6.3. Die Rückstufung ist im § 28 Abs. 1 NAG geregelt. Demnach hat die Behörde gegenüber dem Inhaber eines Aufenthaltstitels „Daueraufenthalt ‑ EU“, gegen den eine aufenthaltsbeendende Maßnahme (Rückkehrentscheidung nach § 52 Abs. 5 FPG) nicht verhängt werden kann, das Ende des unbefristeten Niederlassungsrechts festzustellen und von Amts wegen einen befristeten Aufenthaltstitel „Rot‑Weiß‑Rot ‑ Karte plus“ auszustellen (vgl. auch VwGH 18.1.2017, Ra 2016/22/0021; 31.3.2008, 2007/21/0533).
Die Voraussetzungen für die Anwendung dieser Bestimmung sind vorliegend freilich nicht gegeben. Der Revisionswerber verfügt insbesondere nicht über ein unbefristetes Niederlassungsrecht, das auf ein befristetes Aufenthaltsrecht „rückgestuft“ werden könnte. Für eine allfällige analoge Anwendung fehlt es allein schon an einer planwidrigen Lücke (vgl. etwa VwGH 4.5.2017, Ro 2014/08/0060 mwN).
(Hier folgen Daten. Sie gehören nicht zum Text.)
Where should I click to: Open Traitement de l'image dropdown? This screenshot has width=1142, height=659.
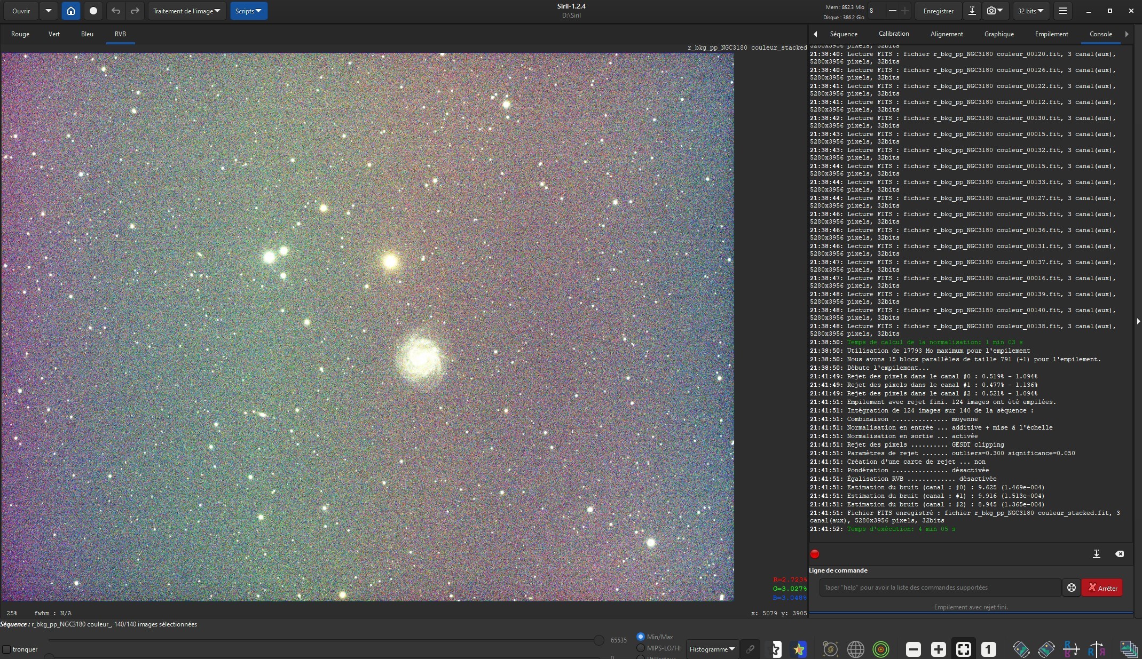(x=187, y=11)
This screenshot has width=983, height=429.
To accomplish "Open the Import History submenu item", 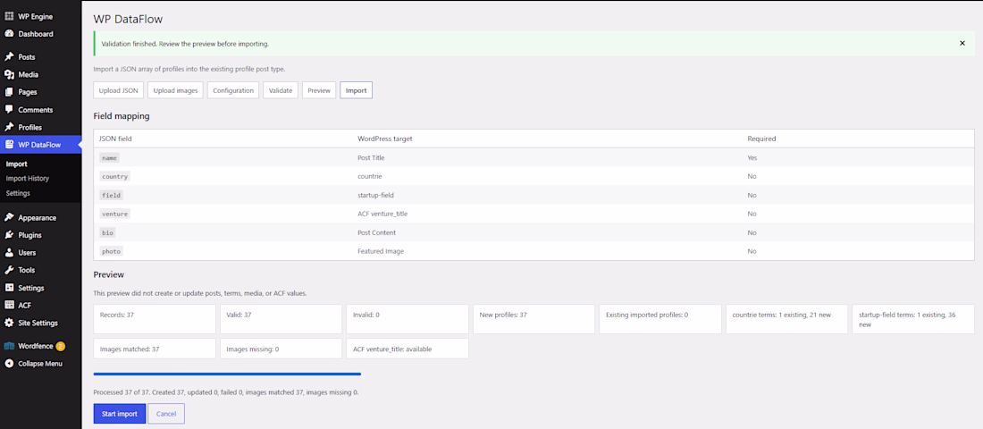I will click(28, 179).
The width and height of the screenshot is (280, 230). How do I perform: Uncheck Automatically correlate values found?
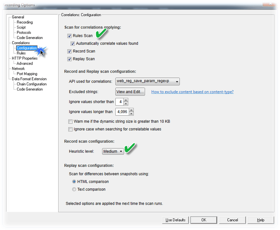[73, 43]
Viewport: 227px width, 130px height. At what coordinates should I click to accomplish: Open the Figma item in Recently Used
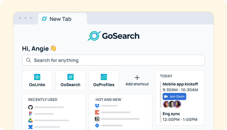click(x=30, y=114)
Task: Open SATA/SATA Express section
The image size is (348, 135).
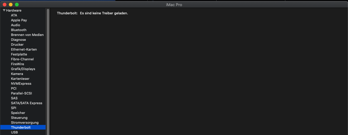Action: coord(27,103)
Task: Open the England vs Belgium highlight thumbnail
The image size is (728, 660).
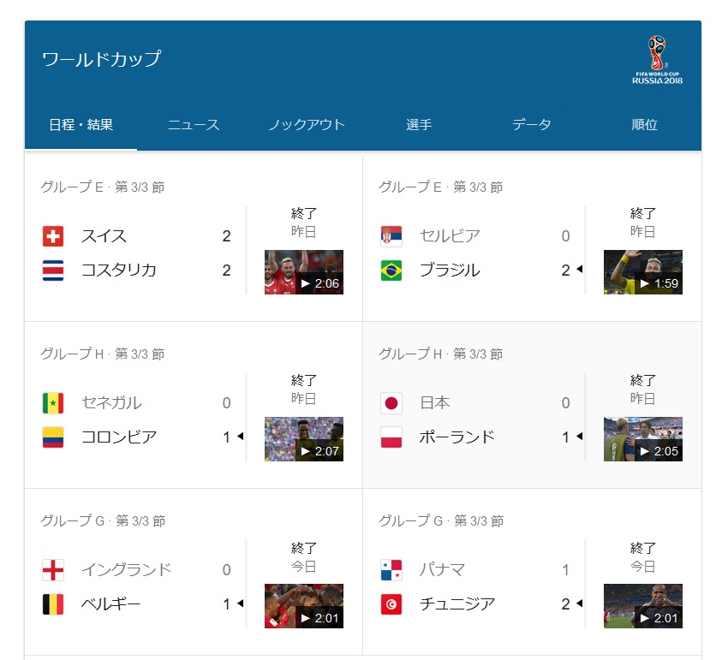Action: click(x=304, y=606)
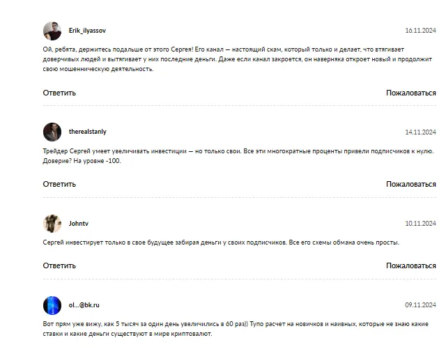Click the ol...@bk.ru username
This screenshot has width=446, height=347.
84,305
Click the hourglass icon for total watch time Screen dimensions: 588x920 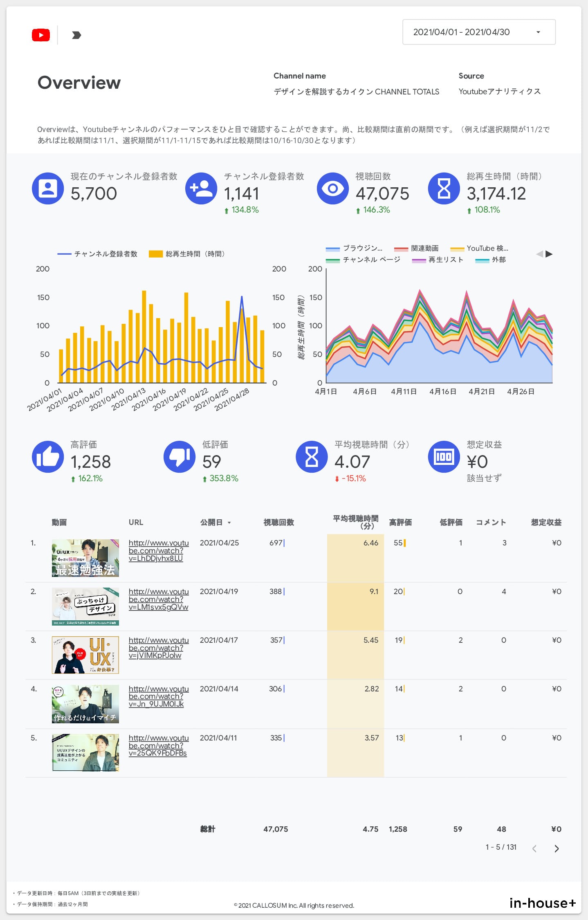point(444,188)
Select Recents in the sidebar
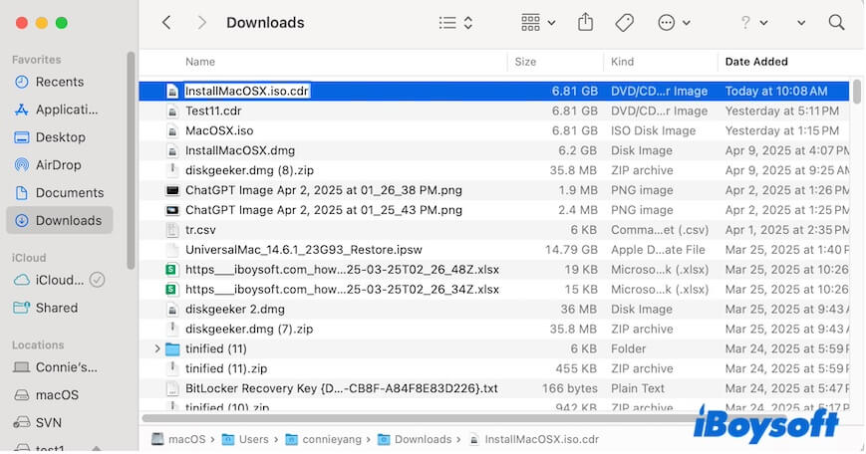Image resolution: width=866 pixels, height=454 pixels. [x=59, y=82]
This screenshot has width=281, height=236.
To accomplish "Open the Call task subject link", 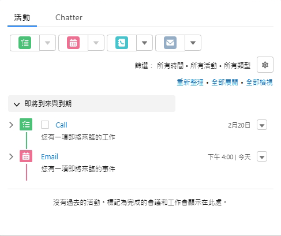I will [x=61, y=125].
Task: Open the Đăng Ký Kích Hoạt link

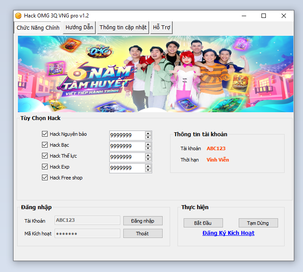Action: (228, 233)
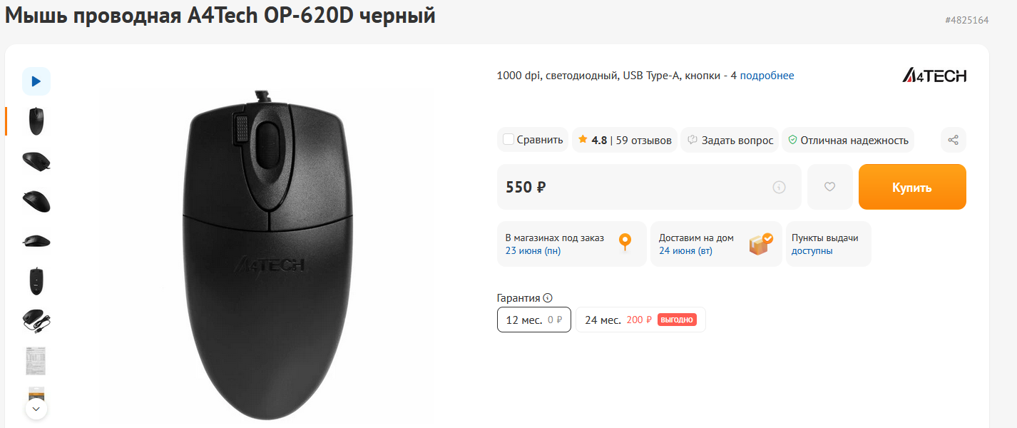Expand more thumbnails with down chevron
Image resolution: width=1017 pixels, height=428 pixels.
point(36,409)
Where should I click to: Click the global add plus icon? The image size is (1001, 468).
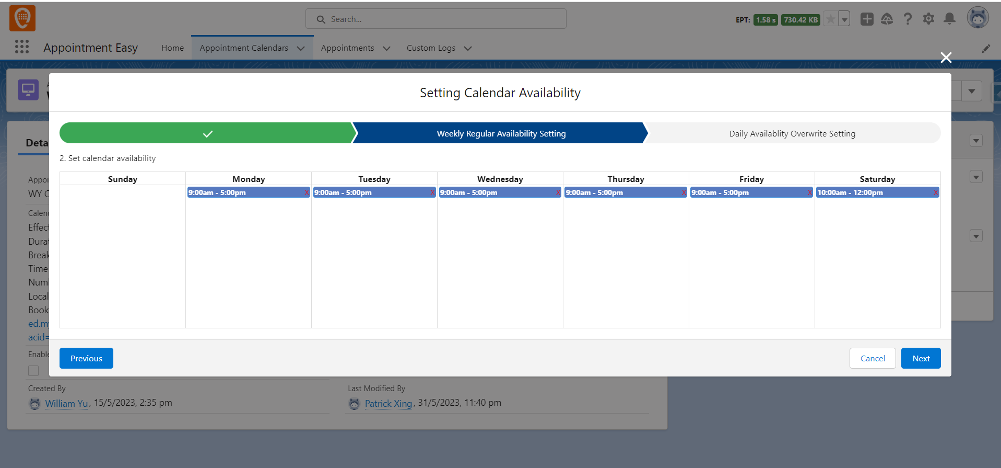[x=867, y=19]
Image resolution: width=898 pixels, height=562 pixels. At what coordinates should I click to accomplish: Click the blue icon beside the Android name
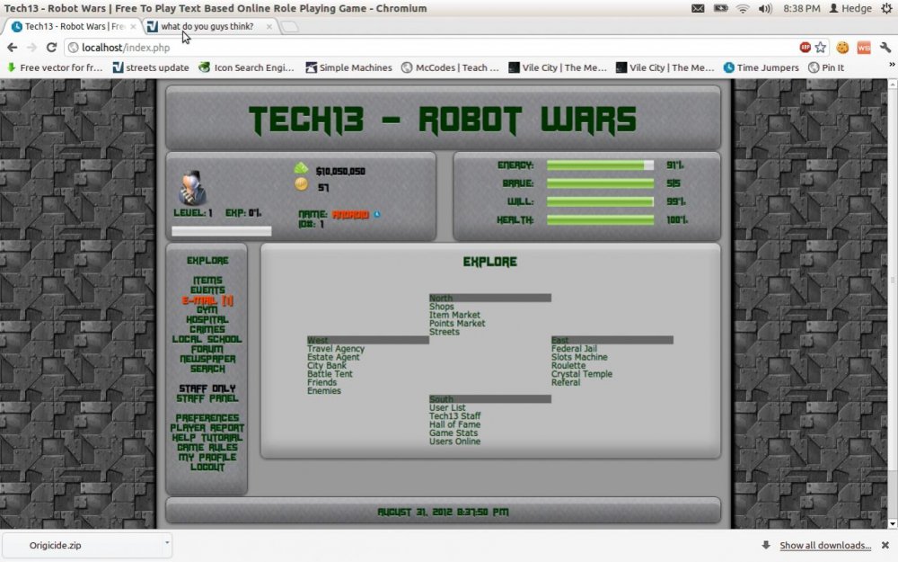pyautogui.click(x=377, y=214)
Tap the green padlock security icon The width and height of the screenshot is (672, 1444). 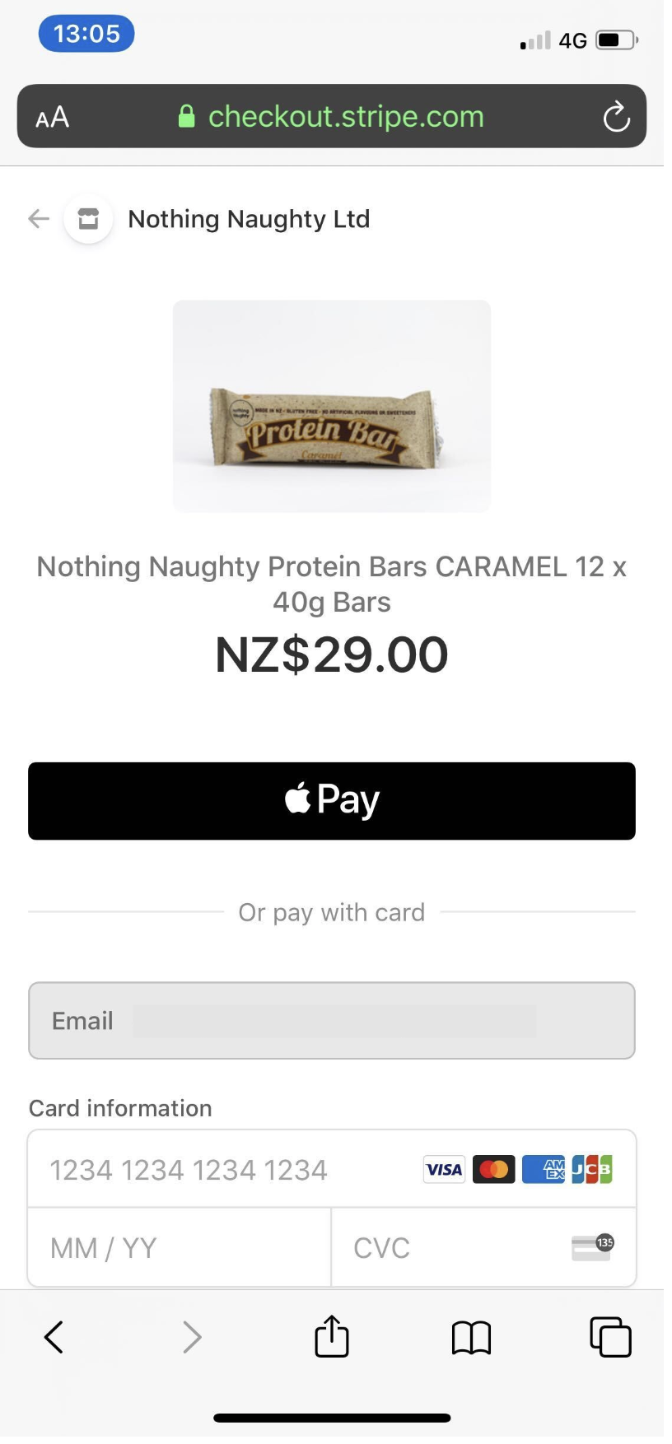click(187, 117)

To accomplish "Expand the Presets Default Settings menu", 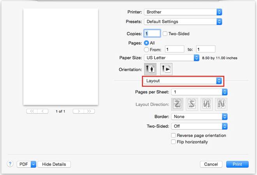I will coord(183,22).
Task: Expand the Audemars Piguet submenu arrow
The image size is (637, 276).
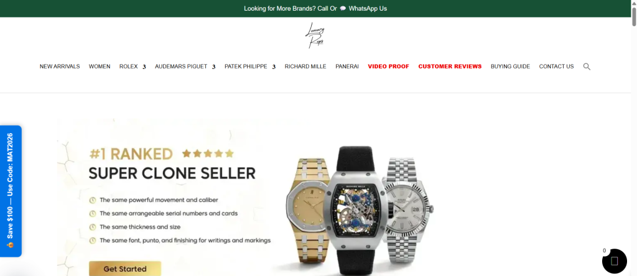Action: (214, 67)

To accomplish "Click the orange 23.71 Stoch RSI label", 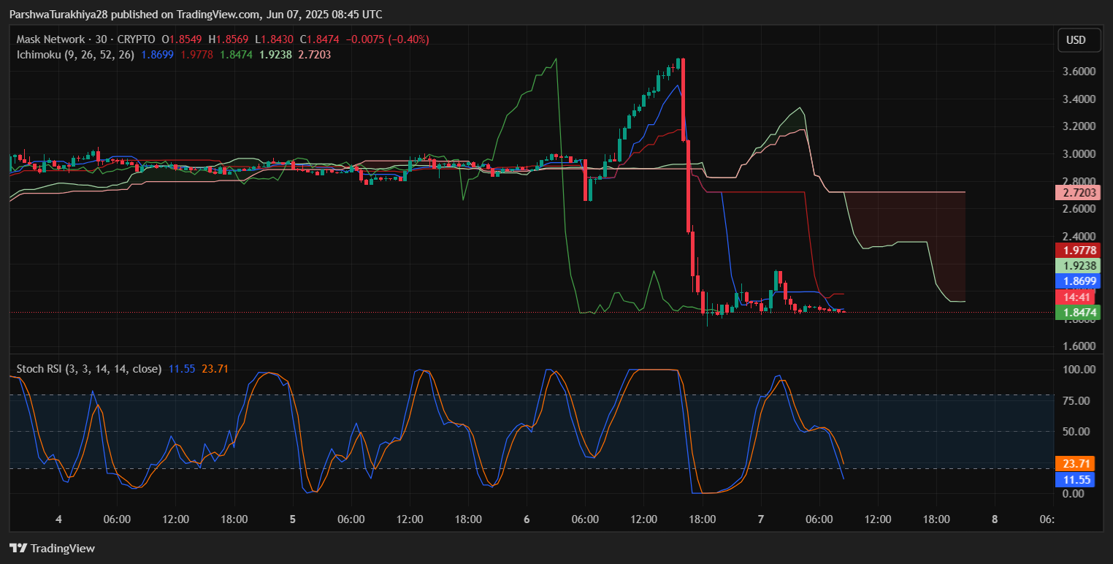I will tap(1074, 464).
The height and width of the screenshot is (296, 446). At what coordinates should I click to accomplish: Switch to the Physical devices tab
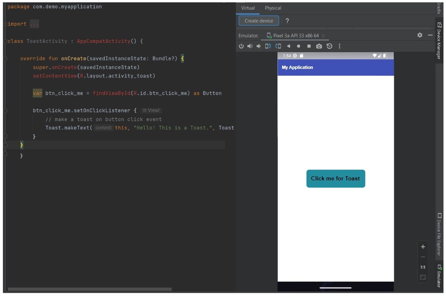pyautogui.click(x=273, y=8)

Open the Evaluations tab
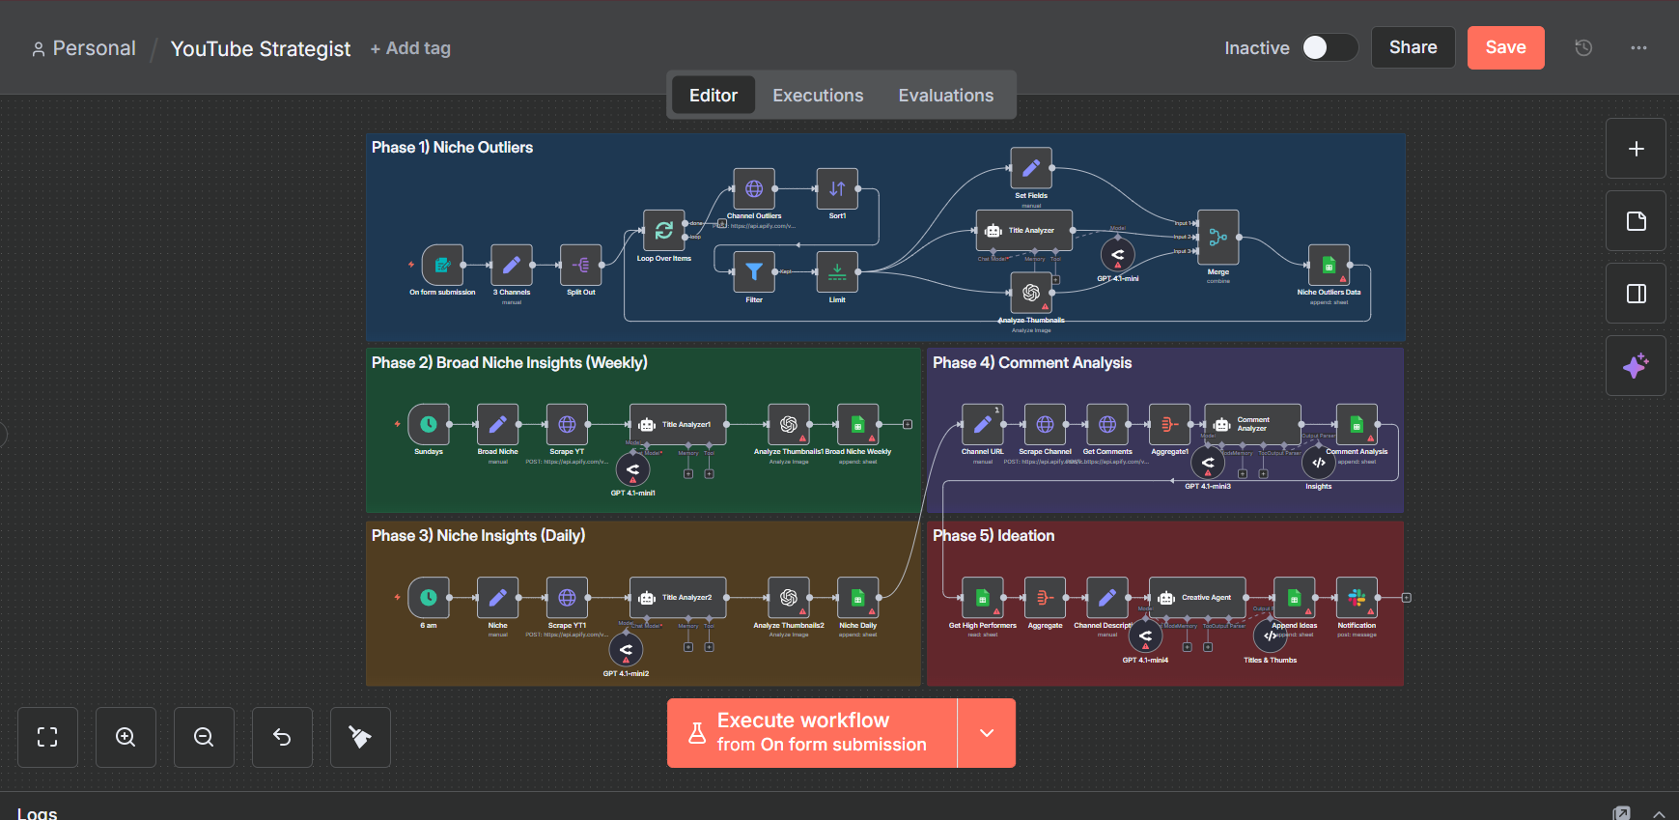[945, 96]
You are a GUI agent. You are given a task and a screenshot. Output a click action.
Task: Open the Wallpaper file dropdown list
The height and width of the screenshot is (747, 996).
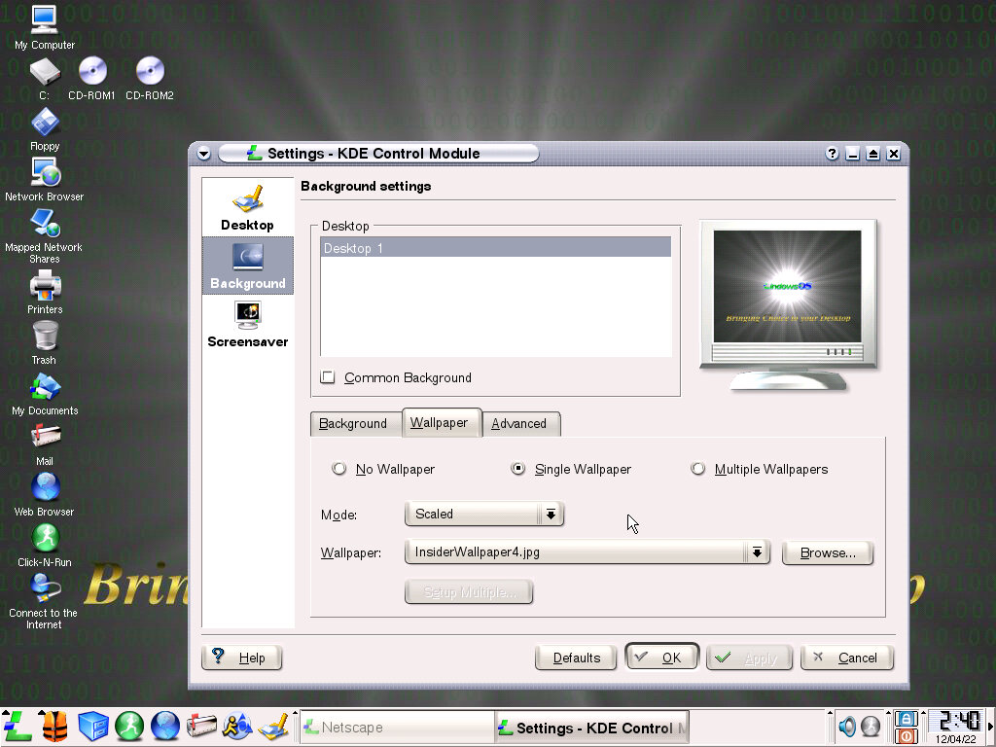point(757,552)
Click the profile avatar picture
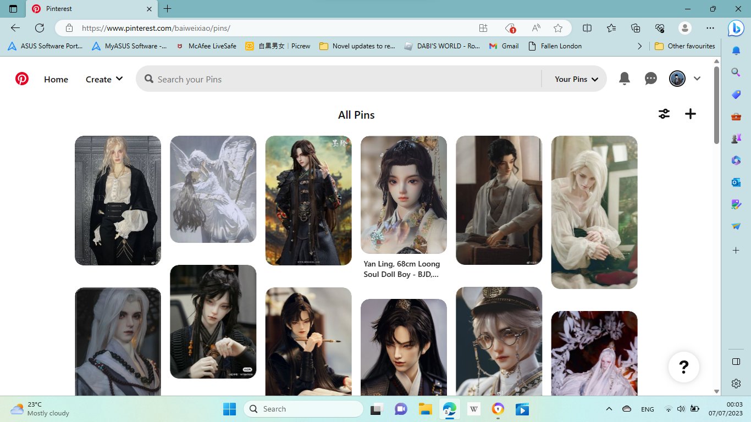The width and height of the screenshot is (751, 422). coord(677,79)
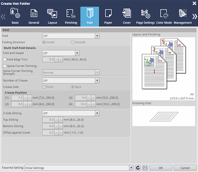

7. Insgesamt werden daher ‑ in der maßgeblichen Zulassungsbegründung (vgl. VwGH 23.11.2017, Ra 2015/22/0162) ‑ keine Rechtsfragen aufgeworfen, denen im Sinn des Art. 133 Abs. 4 B‑VG grundsätzliche Bedeutung zukäme. Die Revision war deshalb zurückzuweisen.